# INSTRUCTIONS FOR THE TASK
Using the data beneath this instruction, retype only the lines from the one that contains "The height and width of the screenshot is (654, 945)." down to the one that contains "Task: Select the Pixelate checkered tool", both included, exactly as they appear.

# MATERIAL SHOWN
──────

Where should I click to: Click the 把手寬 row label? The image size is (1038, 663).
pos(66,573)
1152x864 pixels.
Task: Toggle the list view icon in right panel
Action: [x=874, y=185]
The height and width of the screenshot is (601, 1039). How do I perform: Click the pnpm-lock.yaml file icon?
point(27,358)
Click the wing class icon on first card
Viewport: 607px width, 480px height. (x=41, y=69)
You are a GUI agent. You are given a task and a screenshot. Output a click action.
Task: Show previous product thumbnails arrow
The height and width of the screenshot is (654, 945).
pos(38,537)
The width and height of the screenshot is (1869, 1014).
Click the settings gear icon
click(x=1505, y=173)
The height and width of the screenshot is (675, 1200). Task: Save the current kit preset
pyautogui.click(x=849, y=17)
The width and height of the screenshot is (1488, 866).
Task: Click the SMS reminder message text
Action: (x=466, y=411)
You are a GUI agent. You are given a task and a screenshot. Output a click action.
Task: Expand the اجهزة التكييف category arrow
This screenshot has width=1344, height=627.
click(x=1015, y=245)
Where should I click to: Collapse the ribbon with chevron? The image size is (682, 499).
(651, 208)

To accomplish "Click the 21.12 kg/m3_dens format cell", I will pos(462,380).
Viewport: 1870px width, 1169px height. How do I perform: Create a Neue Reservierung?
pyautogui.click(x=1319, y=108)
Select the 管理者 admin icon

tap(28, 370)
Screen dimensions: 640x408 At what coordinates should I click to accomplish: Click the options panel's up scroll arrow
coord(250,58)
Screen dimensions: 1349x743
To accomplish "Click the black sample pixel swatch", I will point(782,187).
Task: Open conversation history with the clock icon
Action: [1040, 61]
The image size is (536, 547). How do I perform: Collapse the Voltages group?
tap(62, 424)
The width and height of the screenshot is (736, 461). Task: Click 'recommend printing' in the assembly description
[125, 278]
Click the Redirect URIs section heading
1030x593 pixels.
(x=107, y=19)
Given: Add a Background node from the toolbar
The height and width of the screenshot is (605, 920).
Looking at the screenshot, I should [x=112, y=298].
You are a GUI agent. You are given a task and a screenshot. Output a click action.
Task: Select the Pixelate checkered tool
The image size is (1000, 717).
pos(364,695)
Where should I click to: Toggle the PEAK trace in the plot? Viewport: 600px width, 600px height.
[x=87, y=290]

──────

# SOLUTION
The height and width of the screenshot is (654, 945).
pos(38,537)
The width and height of the screenshot is (1869, 1014).
Click the settings gear icon
click(x=1505, y=173)
The height and width of the screenshot is (675, 1200). Task: Save the current kit preset
pyautogui.click(x=849, y=17)
The width and height of the screenshot is (1488, 866).
Task: Click the SMS reminder message text
Action: (x=466, y=411)
You are a GUI agent. You are given a task and a screenshot. Output a click action.
Task: Expand the اجهزة التكييف category arrow
This screenshot has width=1344, height=627.
click(x=1015, y=245)
Where should I click to: Collapse the ribbon with chevron? The image size is (682, 499).
(651, 208)

To accomplish "Click the 21.12 kg/m3_dens format cell", I will pos(462,380).
Viewport: 1870px width, 1169px height. How do I perform: Create a Neue Reservierung?
pyautogui.click(x=1319, y=108)
Select the 管理者 admin icon

tap(28, 370)
Screen dimensions: 640x408 At what coordinates should I click to accomplish: Click the options panel's up scroll arrow
coord(250,58)
Screen dimensions: 1349x743
To accomplish "Click the black sample pixel swatch", I will point(782,187).
Task: Open conversation history with the clock icon
Action: [1040, 61]
The image size is (536, 547). How do I perform: Collapse the Voltages group?
tap(62, 424)
The width and height of the screenshot is (736, 461). Task: Click 'recommend printing' in the assembly description
[125, 278]
Click the Redirect URIs section heading
1030x593 pixels.
(x=107, y=19)
Given: Add a Background node from the toolbar
The height and width of the screenshot is (605, 920).
Looking at the screenshot, I should [x=112, y=298].
You are a GUI agent. You are given a task and a screenshot. Output a click action.
Task: Select the Pixelate checkered tool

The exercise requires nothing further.